─── Task data

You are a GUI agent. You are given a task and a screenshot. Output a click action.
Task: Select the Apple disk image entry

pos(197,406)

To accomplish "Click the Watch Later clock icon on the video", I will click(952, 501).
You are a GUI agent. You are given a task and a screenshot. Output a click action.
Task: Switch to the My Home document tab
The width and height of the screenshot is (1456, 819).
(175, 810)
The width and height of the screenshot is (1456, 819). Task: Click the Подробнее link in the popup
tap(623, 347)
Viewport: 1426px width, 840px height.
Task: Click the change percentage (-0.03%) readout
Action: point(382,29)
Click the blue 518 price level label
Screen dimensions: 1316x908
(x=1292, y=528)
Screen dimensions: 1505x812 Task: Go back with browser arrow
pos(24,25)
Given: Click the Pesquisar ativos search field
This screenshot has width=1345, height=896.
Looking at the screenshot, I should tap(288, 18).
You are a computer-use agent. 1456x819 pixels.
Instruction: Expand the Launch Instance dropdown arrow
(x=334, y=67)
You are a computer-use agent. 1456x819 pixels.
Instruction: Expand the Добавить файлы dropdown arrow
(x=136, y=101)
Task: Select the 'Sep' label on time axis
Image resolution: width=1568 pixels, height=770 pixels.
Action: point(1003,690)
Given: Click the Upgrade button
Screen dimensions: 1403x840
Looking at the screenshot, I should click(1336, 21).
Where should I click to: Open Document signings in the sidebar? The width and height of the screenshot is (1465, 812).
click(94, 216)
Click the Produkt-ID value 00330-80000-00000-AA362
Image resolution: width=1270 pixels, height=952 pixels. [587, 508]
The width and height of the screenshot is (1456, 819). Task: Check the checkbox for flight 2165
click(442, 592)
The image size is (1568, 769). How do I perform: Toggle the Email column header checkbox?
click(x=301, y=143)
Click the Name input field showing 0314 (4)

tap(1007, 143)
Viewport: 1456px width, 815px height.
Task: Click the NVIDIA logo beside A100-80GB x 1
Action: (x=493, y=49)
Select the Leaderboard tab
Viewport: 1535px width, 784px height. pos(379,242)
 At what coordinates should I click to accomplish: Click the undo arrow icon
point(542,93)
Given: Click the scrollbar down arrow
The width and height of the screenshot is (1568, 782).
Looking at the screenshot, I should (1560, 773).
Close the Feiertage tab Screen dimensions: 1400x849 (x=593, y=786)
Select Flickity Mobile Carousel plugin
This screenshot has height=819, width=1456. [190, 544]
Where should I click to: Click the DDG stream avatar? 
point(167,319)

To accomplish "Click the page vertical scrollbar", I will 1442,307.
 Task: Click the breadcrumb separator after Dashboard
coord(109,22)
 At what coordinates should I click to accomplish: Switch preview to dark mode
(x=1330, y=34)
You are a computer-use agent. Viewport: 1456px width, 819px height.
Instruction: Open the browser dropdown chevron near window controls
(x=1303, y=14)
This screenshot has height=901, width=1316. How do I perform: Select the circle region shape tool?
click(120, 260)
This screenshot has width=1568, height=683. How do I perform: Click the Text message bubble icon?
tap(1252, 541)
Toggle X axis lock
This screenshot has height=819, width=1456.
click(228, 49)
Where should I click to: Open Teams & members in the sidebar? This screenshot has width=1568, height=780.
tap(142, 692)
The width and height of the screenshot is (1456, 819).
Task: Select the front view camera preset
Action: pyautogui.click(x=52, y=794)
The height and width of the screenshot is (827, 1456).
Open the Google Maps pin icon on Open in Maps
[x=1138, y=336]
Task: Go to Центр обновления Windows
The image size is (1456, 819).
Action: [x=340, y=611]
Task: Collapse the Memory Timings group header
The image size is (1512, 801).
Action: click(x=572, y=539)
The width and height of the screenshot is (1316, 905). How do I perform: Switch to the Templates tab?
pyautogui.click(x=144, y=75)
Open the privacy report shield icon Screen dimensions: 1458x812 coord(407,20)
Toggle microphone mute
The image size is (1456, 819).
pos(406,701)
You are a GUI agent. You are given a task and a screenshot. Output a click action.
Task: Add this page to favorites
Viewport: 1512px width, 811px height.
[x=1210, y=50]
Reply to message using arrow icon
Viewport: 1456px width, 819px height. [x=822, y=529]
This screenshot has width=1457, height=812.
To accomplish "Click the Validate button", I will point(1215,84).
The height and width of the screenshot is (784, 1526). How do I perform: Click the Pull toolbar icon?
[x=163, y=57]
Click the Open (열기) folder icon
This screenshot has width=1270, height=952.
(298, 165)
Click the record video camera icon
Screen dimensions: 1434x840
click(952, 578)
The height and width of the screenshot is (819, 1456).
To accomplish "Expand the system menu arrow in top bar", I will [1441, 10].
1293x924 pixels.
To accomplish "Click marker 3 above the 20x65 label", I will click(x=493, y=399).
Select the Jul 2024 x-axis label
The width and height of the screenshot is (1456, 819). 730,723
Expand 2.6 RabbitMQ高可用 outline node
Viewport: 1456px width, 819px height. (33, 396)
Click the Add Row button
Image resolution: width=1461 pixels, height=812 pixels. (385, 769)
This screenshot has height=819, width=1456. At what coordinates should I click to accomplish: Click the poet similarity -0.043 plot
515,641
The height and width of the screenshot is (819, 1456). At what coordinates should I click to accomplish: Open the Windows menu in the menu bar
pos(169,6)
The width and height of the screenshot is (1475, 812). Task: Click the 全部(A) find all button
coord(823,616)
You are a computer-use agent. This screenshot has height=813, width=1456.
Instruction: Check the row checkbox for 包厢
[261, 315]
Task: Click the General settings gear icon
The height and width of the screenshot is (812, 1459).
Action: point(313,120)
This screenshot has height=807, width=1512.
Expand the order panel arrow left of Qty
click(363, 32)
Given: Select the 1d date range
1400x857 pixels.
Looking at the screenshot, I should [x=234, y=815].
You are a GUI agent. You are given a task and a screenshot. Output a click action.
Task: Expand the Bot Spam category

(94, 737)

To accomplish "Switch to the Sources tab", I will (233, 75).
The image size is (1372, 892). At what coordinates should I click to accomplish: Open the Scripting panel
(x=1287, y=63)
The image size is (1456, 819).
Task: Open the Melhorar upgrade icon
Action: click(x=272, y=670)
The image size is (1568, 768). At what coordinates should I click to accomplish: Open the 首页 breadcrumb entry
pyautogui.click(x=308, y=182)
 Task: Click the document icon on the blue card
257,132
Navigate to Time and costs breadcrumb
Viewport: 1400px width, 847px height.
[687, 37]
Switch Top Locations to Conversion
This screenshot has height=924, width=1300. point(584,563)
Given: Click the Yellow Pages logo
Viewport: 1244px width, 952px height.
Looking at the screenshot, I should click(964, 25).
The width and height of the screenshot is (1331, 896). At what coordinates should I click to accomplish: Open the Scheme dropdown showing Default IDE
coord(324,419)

──────

# What the exercise asks
With nothing left out, copy every record exactly.

# Expected answer
You are a GUI agent. You are given a task and a screenshot. Output a click action.
Task: Select the Apple disk image entry

pos(197,406)

To accomplish "Click the Watch Later clock icon on the video", I will click(952, 501).
You are a GUI agent. You are given a task and a screenshot. Output a click action.
Task: Switch to the My Home document tab
The width and height of the screenshot is (1456, 819).
(175, 810)
The width and height of the screenshot is (1456, 819). Task: Click the Подробнее link in the popup
tap(623, 347)
Viewport: 1426px width, 840px height.
Task: Click the change percentage (-0.03%) readout
Action: point(382,29)
Click the blue 518 price level label
Screen dimensions: 1316x908
(x=1292, y=528)
Screen dimensions: 1505x812 Task: Go back with browser arrow
pos(24,25)
Given: Click the Pesquisar ativos search field
This screenshot has width=1345, height=896.
Looking at the screenshot, I should tap(288, 18).
You are a computer-use agent. 1456x819 pixels.
Instruction: Expand the Launch Instance dropdown arrow
(x=334, y=67)
You are a computer-use agent. 1456x819 pixels.
Instruction: Expand the Добавить файлы dropdown arrow
(x=136, y=101)
Task: Select the 'Sep' label on time axis
Image resolution: width=1568 pixels, height=770 pixels.
Action: point(1003,690)
Given: Click the Upgrade button
Screen dimensions: 1403x840
Looking at the screenshot, I should click(1336, 21).
Where should I click to: Open Document signings in the sidebar? The width and height of the screenshot is (1465, 812).
click(94, 216)
Click the Produkt-ID value 00330-80000-00000-AA362
Image resolution: width=1270 pixels, height=952 pixels. [587, 508]
The width and height of the screenshot is (1456, 819). Task: Check the checkbox for flight 2165
click(442, 592)
The image size is (1568, 769). How do I perform: Toggle the Email column header checkbox?
click(x=301, y=143)
Click the Name input field showing 0314 (4)

tap(1007, 143)
Viewport: 1456px width, 815px height.
Task: Click the NVIDIA logo beside A100-80GB x 1
Action: (x=493, y=49)
Select the Leaderboard tab
Viewport: 1535px width, 784px height. pos(379,242)
 At what coordinates should I click to accomplish: Click the undo arrow icon
point(542,93)
Given: Click the scrollbar down arrow
The width and height of the screenshot is (1568, 782).
Looking at the screenshot, I should (1560, 773).
Close the Feiertage tab Screen dimensions: 1400x849 (x=593, y=786)
Select Flickity Mobile Carousel plugin
This screenshot has height=819, width=1456. [190, 544]
Where should I click to: Click the DDG stream avatar? 
point(167,319)

To accomplish "Click the page vertical scrollbar", I will 1442,307.
 Task: Click the breadcrumb separator after Dashboard
coord(109,22)
 At what coordinates should I click to accomplish: Switch preview to dark mode
(x=1330, y=34)
You are a computer-use agent. Viewport: 1456px width, 819px height.
Instruction: Open the browser dropdown chevron near window controls
(x=1303, y=14)
This screenshot has height=901, width=1316. How do I perform: Select the circle region shape tool?
click(120, 260)
This screenshot has width=1568, height=683. How do I perform: Click the Text message bubble icon?
tap(1252, 541)
Toggle X axis lock
This screenshot has height=819, width=1456.
click(228, 49)
Where should I click to: Open Teams & members in the sidebar? This screenshot has width=1568, height=780.
tap(142, 692)
The width and height of the screenshot is (1456, 819).
Task: Select the front view camera preset
Action: pyautogui.click(x=52, y=794)
The height and width of the screenshot is (827, 1456).
Open the Google Maps pin icon on Open in Maps
[x=1138, y=336]
Task: Go to Центр обновления Windows
The image size is (1456, 819).
Action: [x=340, y=611]
Task: Collapse the Memory Timings group header
The image size is (1512, 801).
Action: click(x=572, y=539)
The width and height of the screenshot is (1316, 905). How do I perform: Switch to the Templates tab?
pyautogui.click(x=144, y=75)
Open the privacy report shield icon Screen dimensions: 1458x812 coord(407,20)
Toggle microphone mute
The image size is (1456, 819).
pos(406,701)
You are a GUI agent. You are given a task and a screenshot. Output a click action.
Task: Add this page to favorites
Viewport: 1512px width, 811px height.
[x=1210, y=50]
Reply to message using arrow icon
Viewport: 1456px width, 819px height. [x=822, y=529]
This screenshot has width=1457, height=812.
To accomplish "Click the Validate button", I will point(1215,84).
The height and width of the screenshot is (784, 1526). How do I perform: Click the Pull toolbar icon?
[x=163, y=57]
Click the Open (열기) folder icon
This screenshot has width=1270, height=952.
(298, 165)
Click the record video camera icon
Screen dimensions: 1434x840
click(952, 578)
The height and width of the screenshot is (819, 1456).
To accomplish "Expand the system menu arrow in top bar", I will [1441, 10].
1293x924 pixels.
To accomplish "Click marker 3 above the 20x65 label", I will click(x=493, y=399).
Select the Jul 2024 x-axis label
The width and height of the screenshot is (1456, 819). 730,723
Expand 2.6 RabbitMQ高可用 outline node
Viewport: 1456px width, 819px height. (33, 396)
Click the Add Row button
Image resolution: width=1461 pixels, height=812 pixels. (385, 769)
This screenshot has height=819, width=1456. At what coordinates should I click to accomplish: Click the poet similarity -0.043 plot
515,641
The height and width of the screenshot is (819, 1456). At what coordinates should I click to accomplish: Open the Windows menu in the menu bar
pos(169,6)
The width and height of the screenshot is (1475, 812). Task: Click the 全部(A) find all button
coord(823,616)
You are a computer-use agent. This screenshot has height=813, width=1456.
Instruction: Check the row checkbox for 包厢
[261, 315]
Task: Click the General settings gear icon
The height and width of the screenshot is (812, 1459).
Action: point(313,120)
This screenshot has height=807, width=1512.
Expand the order panel arrow left of Qty
click(363, 32)
Given: Select the 1d date range
1400x857 pixels.
Looking at the screenshot, I should [x=234, y=815].
You are a GUI agent. You are given a task and a screenshot. Output a click action.
Task: Expand the Bot Spam category

(94, 737)

To accomplish "Switch to the Sources tab", I will (233, 75).
The image size is (1372, 892). At what coordinates should I click to accomplish: Open the Scripting panel
(x=1287, y=63)
The image size is (1456, 819).
Task: Open the Melhorar upgrade icon
Action: click(x=272, y=670)
The image size is (1568, 768). At what coordinates should I click to accomplish: Open the 首页 breadcrumb entry
pyautogui.click(x=308, y=182)
 Task: Click the document icon on the blue card
257,132
Navigate to Time and costs breadcrumb
Viewport: 1400px width, 847px height.
[687, 37]
Switch Top Locations to Conversion
This screenshot has height=924, width=1300. point(584,563)
Given: Click the Yellow Pages logo
Viewport: 1244px width, 952px height.
Looking at the screenshot, I should click(964, 25).
The width and height of the screenshot is (1331, 896). At what coordinates should I click to accomplish: Open the Scheme dropdown showing Default IDE
coord(324,419)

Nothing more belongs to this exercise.